Name : Jose Miguel Arrieta Ramos
Introduction In this project is it is supposed i work for Motor Trend, a magazine about the automobile industry. Looking at a data set of a collection of cars, they are interested in exploring the relationship between a set of variables and miles per gallon (MPG) (outcome). They are particularly interested in the following two questions:
1) “Is an automatic or manual transmission better for MPG” 2) “Quantify the MPG difference between automatic and manual transmissions”
Load libraries and Data
library(UsingR)
## Error: there is no package called 'UsingR'
data(mtcars)
library(ggplot2)
## Warning: package 'ggplot2' was built under R version 2.15.3
Cleaning Data The column named am is the column with the Transmission 0 for Automatic and 1 for Manual but its numeric just has 0 and 1 . I replaced with factor variable Automatic and Manual for better understanding.
# create factors with value labels
mtcars$am <- factor(mtcars$am, levels = c(0, 1), labels = c("Automatic", "Manual"))
Exploratory Analysis The first step was to do a series of exploratories plots to see how the data behave in the two categories Automatic and manual.
# Mulpiple Boxplots
boxplot(mpg ~ am, data = mtcars, col = "red")

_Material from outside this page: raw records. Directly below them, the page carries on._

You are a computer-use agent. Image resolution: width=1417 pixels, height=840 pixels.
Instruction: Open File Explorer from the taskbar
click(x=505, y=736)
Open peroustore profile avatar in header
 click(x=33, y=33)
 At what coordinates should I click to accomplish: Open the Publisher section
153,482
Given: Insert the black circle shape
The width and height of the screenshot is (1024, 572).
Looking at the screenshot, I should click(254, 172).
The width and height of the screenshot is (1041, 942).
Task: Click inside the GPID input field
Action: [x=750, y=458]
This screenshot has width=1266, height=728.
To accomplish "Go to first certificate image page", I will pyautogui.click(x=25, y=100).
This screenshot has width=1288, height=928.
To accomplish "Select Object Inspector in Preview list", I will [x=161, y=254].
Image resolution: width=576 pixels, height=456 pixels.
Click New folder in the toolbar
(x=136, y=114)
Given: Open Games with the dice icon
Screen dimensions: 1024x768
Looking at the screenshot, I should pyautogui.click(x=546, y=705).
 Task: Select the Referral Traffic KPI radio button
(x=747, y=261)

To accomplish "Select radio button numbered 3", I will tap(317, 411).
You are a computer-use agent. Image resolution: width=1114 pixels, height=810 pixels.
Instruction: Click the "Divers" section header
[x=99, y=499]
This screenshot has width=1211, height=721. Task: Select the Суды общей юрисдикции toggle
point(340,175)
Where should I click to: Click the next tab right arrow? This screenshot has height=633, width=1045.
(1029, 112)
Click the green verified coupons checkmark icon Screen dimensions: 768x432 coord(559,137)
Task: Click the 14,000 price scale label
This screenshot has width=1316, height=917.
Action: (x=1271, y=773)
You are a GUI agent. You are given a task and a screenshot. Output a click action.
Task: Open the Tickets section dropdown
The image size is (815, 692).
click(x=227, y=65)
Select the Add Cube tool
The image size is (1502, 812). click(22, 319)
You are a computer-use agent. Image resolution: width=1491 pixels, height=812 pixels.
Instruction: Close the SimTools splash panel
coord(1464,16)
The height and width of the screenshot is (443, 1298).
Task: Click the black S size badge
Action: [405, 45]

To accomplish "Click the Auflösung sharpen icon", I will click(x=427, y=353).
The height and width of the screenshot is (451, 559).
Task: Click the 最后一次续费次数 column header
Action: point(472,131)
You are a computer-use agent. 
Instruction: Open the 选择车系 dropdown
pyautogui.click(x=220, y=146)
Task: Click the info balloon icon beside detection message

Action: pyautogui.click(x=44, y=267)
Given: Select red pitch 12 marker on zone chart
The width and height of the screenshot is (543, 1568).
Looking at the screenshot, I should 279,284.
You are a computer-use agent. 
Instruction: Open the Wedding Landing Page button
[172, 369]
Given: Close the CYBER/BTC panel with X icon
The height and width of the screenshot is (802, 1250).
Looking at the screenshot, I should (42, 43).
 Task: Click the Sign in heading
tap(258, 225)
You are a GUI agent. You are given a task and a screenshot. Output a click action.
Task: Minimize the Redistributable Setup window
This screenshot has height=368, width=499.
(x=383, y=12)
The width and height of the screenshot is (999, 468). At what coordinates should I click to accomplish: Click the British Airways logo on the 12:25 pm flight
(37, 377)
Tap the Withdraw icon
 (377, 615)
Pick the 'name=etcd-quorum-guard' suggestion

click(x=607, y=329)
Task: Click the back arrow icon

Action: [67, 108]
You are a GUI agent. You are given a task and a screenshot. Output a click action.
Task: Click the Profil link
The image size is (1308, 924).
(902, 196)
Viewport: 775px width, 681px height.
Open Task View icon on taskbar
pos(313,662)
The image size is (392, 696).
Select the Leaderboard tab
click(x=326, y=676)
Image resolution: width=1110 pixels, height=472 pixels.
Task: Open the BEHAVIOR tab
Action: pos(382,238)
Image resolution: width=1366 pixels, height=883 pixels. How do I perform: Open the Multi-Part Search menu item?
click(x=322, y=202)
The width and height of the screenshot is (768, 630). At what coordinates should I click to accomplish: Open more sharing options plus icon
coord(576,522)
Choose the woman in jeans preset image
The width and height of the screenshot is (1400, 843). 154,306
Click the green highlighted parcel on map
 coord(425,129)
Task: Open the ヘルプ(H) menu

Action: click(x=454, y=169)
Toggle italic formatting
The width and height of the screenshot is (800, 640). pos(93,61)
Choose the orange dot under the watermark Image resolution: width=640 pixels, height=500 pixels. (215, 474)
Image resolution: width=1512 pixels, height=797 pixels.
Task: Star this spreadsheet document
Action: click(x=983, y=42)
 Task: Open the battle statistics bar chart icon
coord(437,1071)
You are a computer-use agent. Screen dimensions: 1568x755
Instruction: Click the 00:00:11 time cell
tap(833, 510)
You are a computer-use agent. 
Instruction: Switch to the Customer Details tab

# Boxplots of mpg by am observations (points) are overlayed and jittered
qplot(am, mpg, data = mtcars, geom = c("boxplot", "jitter"), fill = am, main = "Mileage by Transmission",
xlab = "Transmission", ylab = "Miles per Gallon")
As you can see in the graphics, the mean MPG of automatic cars is lower than the mean of manual cars. The data in Manual cars is more disperse than automatic cars.
# ggplo2
qplot(qsec, mpg, data = mtcars, color = am)
# MPG vs Transmission
plot(mtcars$mpg ~ jitter(as.numeric(mtcars$am)), col = "blue", xaxt = "n", pch = 19)
axis(side = 1, at = unique(as.numeric(mtcars$am)), labels = unique(mtcars$am))
meanMPG <- tapply(mtcars$mpg, mtcars$am, mean)
points(1:2, meanMPG, col = "red", pch = "-", cex = 5)
Question 1: It seems than Automatic is better than Manual for mpg
Methods For this case is going to be used a regression models with the predictors as factor and the outcome as numeric value.
Yi=b0+b1(Ti=“Manual”)
*(Ti=“Manual ” )is a logic value that is one if the Transmission is “Manual” and zero otherwise.
lm1 <- lm(mtcars$mpg ~ as.factor(mtcars$am))
summary(lm1)
##
## Call:
## lm(formula = mtcars$mpg ~ as.factor(mtcars$am))
##
## Residuals:
## Min 1Q Median 3Q Max
## -9.392 -3.092 -0.297 3.244 9.508
##
## Coefficients:
## Estimate Std. Error t value Pr(>|t|)
## (Intercept) 17.15 1.12 15.25 1.1e-15 ***
## as.factor(mtcars$am)Manual 7.24 1.76 4.11 0.00029 ***
## ---
## Signif. codes: 0 '***' 0.001 '**' 0.01 '*' 0.05 '.' 0.1 ' ' 1
##
## Residual standard error: 4.9 on 30 degrees of freedom
## Multiple R-squared: 0.36, Adjusted R-squared: 0.338
## F-statistic: 16.9 on 1 and 30 DF, p-value: 0.000285
COnfident intervals This are the values with 95% certainty that the intercept and slope would be .
confint(lm1, level = 0.95)
## 2.5 % 97.5 %
## (Intercept) 14.851 19.44
## as.factor(mtcars$am)Manual 3.642 10.85
Question 2 : “Quantify the MPG difference between automatic and manual transmissions”
b0= ->is the average of the Automatics car .
b0+b1= -> is the average of Manual cars
Dif Automatic - Manual ->b0-(b0+b1)=-b1 ->-7.24
Results
Residual analysis
plot(as.factor(mtcars$am), resid(lm1))
abline(h = 0)
Anova
anova(lm1)
## Analysis of Variance Table
##
## Response: mtcars$mpg
## Df Sum Sq Mean Sq F value Pr(>F)
## as.factor(mtcars$am) 1 405 405 16.9 0.00029 ***
## Residuals 30 721 24
## ---
## Signif. codes: 0 '***' 0.001 '**' 0.01 '*' 0.05 '.' 0.1 ' ' 1
The R-squared is kind of low , in a future work maybe the anylysys should include more predictors.